- [Problem statement]: Your copy starts at the line containing "You are a computer-use agent." and ends at the last line below. Copy exactly, without pictures.

- [Task inputs]:
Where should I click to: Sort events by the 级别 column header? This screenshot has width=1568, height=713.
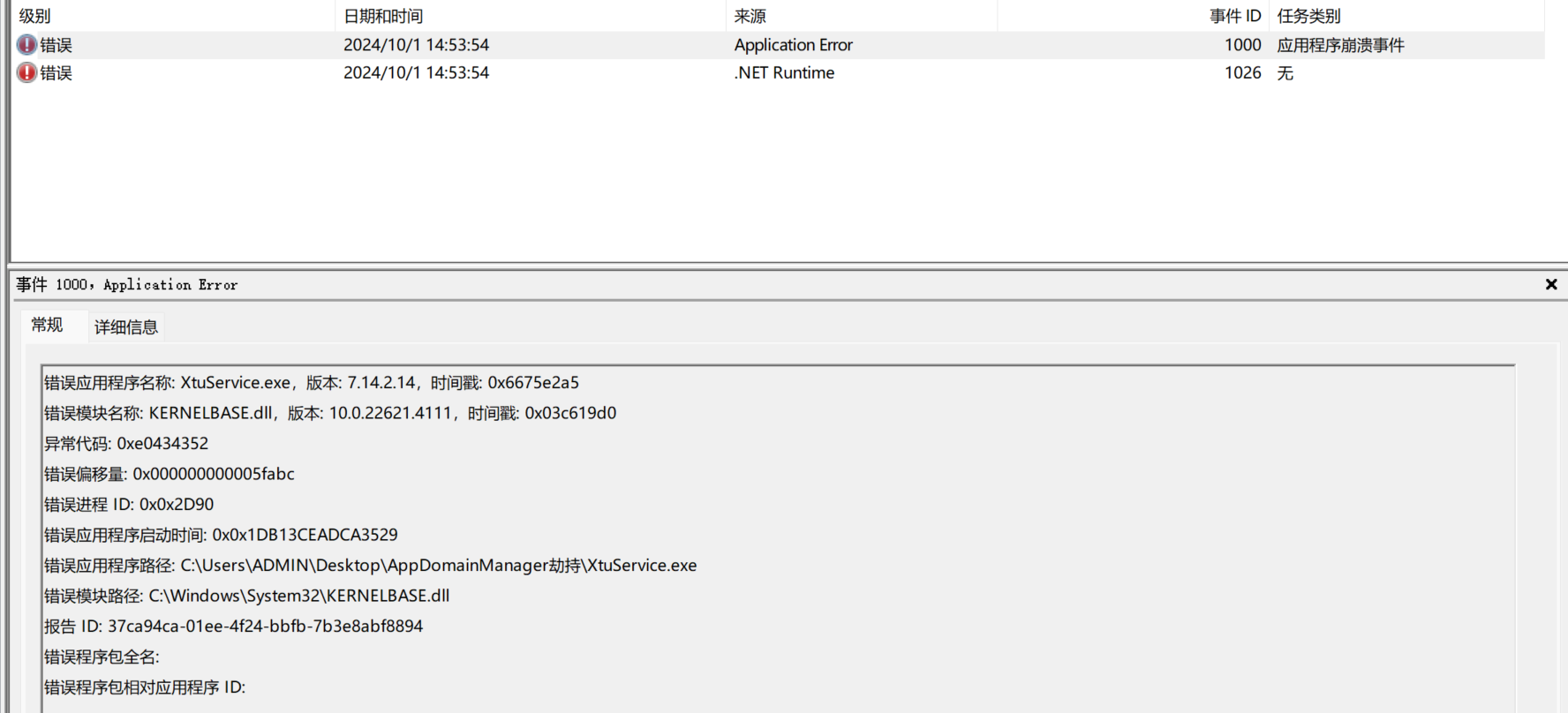(x=35, y=16)
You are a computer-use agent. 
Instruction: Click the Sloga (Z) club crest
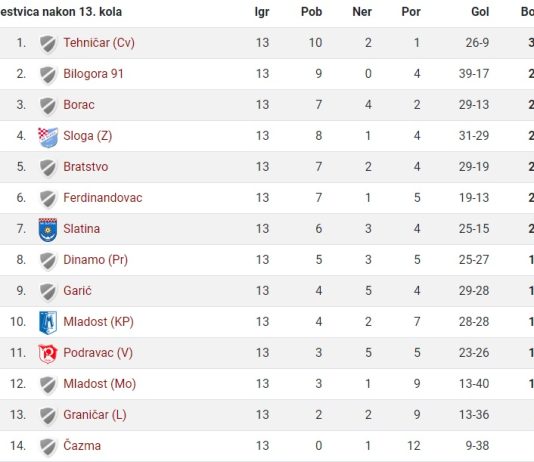point(48,136)
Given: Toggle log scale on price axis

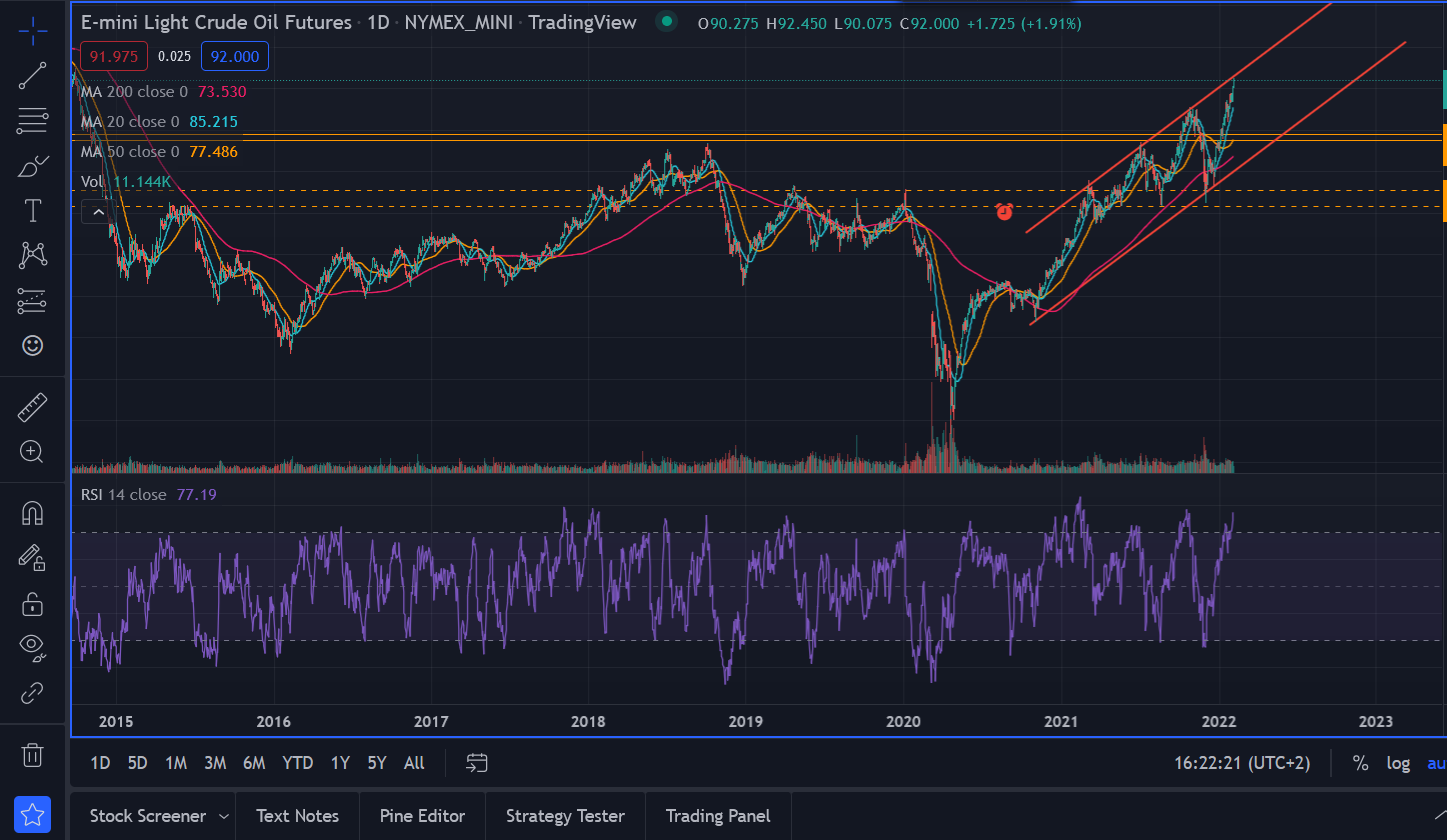Looking at the screenshot, I should 1398,763.
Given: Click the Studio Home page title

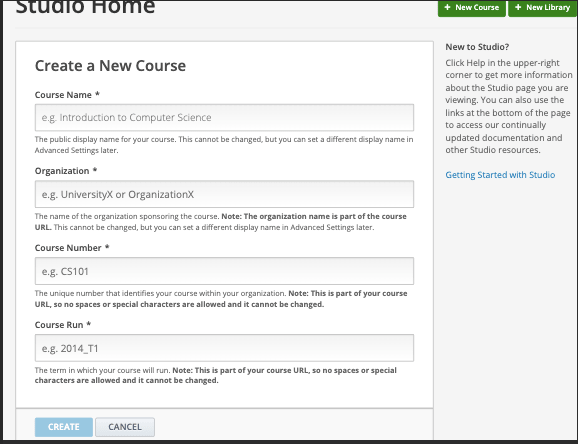Looking at the screenshot, I should coord(85,7).
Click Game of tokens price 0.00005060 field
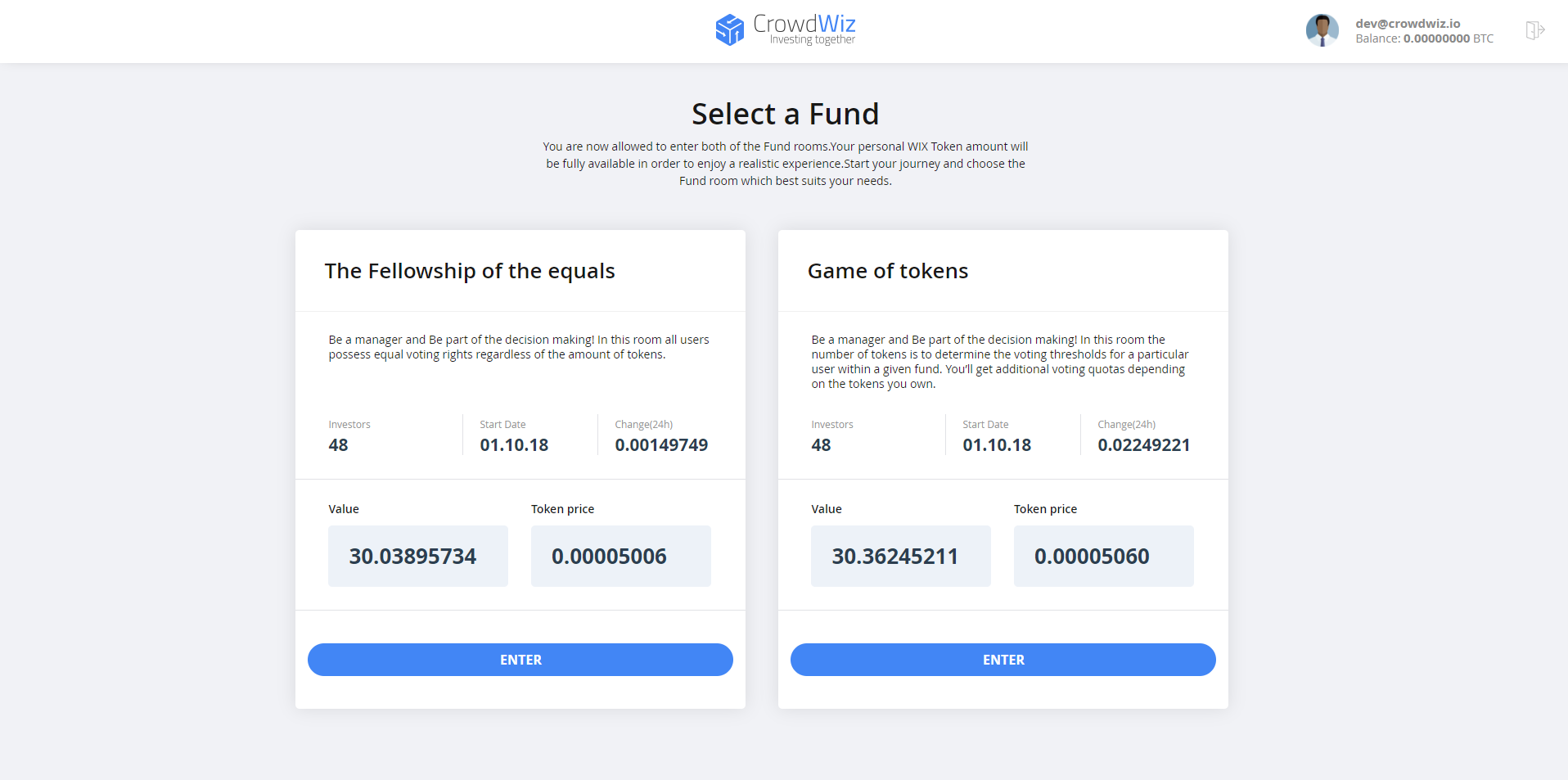 click(x=1104, y=557)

- [Task result]:
You are a computer-use agent. 
Instruction: Click the Sloga (Z) club crest
point(48,136)
Given: Toggle log scale on price axis

Looking at the screenshot, I should 1398,763.
Given: Click the Studio Home page title

Looking at the screenshot, I should coord(85,7).
Click Game of tokens price 0.00005060 field
 click(x=1104, y=557)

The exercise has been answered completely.